But are the two related? Has the hobby changed in a way that has led to more dino outbreaks in our tanks, or are we just more aware of them?
My default position is that we microscope and ID dinos much more, and that alone may explain the difference. But there are others who have been in the hobby much longer and say that they never had to deal with dinos as a pest before. There are some things that've changed hobby-wide that could plausibly be responsible:
LED peak wavelengths vs Mercury peaks (T5 and MH)
better at measurement and creation of near zero P and N conditions
sources of live rock, and the communities they bring

So to try to shed a little bit of light, I dug back as far as internet searches can take me (which is not that far).
I searched for complaints of "brown algae" on hobby forums from before microscope IDs and dino awareness were popular and looked for pictures of the outbreaks, to see how many of them we would now retroactively label as Dinos.
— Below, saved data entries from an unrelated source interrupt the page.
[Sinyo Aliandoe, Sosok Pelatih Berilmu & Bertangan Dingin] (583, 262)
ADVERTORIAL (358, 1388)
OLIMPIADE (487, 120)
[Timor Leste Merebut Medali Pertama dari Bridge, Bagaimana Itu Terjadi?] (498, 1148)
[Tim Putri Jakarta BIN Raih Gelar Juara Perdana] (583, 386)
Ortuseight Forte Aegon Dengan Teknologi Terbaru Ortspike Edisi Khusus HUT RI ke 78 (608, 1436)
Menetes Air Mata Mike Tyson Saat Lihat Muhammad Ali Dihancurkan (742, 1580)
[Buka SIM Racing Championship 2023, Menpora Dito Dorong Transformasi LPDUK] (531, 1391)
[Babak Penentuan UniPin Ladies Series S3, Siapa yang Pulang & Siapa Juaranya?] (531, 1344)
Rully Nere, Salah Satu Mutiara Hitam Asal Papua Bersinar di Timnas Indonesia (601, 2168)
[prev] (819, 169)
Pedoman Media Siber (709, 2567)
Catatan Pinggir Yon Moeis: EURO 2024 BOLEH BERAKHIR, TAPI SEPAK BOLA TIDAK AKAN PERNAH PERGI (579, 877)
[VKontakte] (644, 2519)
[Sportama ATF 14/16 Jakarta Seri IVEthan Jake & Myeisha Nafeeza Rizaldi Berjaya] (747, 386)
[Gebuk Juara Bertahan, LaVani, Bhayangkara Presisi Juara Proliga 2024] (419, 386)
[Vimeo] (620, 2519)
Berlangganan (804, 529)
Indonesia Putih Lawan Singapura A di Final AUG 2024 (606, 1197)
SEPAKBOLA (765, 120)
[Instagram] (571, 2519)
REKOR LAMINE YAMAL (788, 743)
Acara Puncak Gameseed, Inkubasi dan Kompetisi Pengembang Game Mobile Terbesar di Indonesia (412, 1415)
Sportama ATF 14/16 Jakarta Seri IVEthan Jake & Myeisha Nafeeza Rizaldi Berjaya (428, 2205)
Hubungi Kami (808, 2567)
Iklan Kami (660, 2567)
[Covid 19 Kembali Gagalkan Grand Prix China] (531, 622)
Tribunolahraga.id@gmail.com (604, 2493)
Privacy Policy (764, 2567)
Posts from 2005-8 that complained of brown algae mostly didn't post tank pics, and those that did, very few of those pics are still online. But here's my labelling of those few that were. I included what a sample of the same results from 2016 gives.

YearDinosNot dinosunknownTotal number
2007-859%27%14%22
2005-640%50%10%10
201653%18%29%sample of 17

Ok, so the data set really only goes back 15 years to 2005. and the '05-'06 data is so thin, it's hard to conclude much other than maybe it looks like the '07-'08 data ... which looks a lot like the breakdown for what gets posted as "brown algae" in 2016.

Here's the striking thing in looking through these old posts - 95% of the conversations went exactly like this...
OP: I have brown algae on my sand/rocks [doesn't post any pictures]
Response1: It's diatoms and it's normal.
OP: but they are very bubbly and slimy.
Response2: It's cyano.
[End of thread]

Yet, during this time period of very low dino awareness, I'd estimate 1/2 to 2/3 of the posts about "brown algae" were dinos. Diatoms are not really problematic and are less likely to generate forum posts.

To get one other piece of data on this question - have our nuisances changed in the recent hobby past? I compared the results for "brown" vs "green" "algae" across several popular hobby forums from as far back as there is search results. I combined results across the forums.

pages of GreenvsBrown.jpg


As you can see, both increase but no clear shifts toward one or the other. If the hobby has changed in a way that has gotten really good at killing off green algae and thus getting more issues with brown algae (a favorite pet theory of mine), one might see a shift in the relative amounts of discussions on this... but that's not the case.

Ratio of BrownGreen.jpg


Data from 2005 and before is so thin the ratio is not meaningful (basically just a page or 2 or results from each forum, so brown / green ratio of page results is near 1) From 2006 on, the ratio of complaints about brown algae to green algae has been essentially constant, between 0.5-0.6 "brown" complaints per "green". If LED lighting, or widespread ability to measure and push P and N to near zero, or any other recent hobby trends had disfavored green algae, allowing dinos to thrive - then it sure doesn't show up in this data over the last 15 years.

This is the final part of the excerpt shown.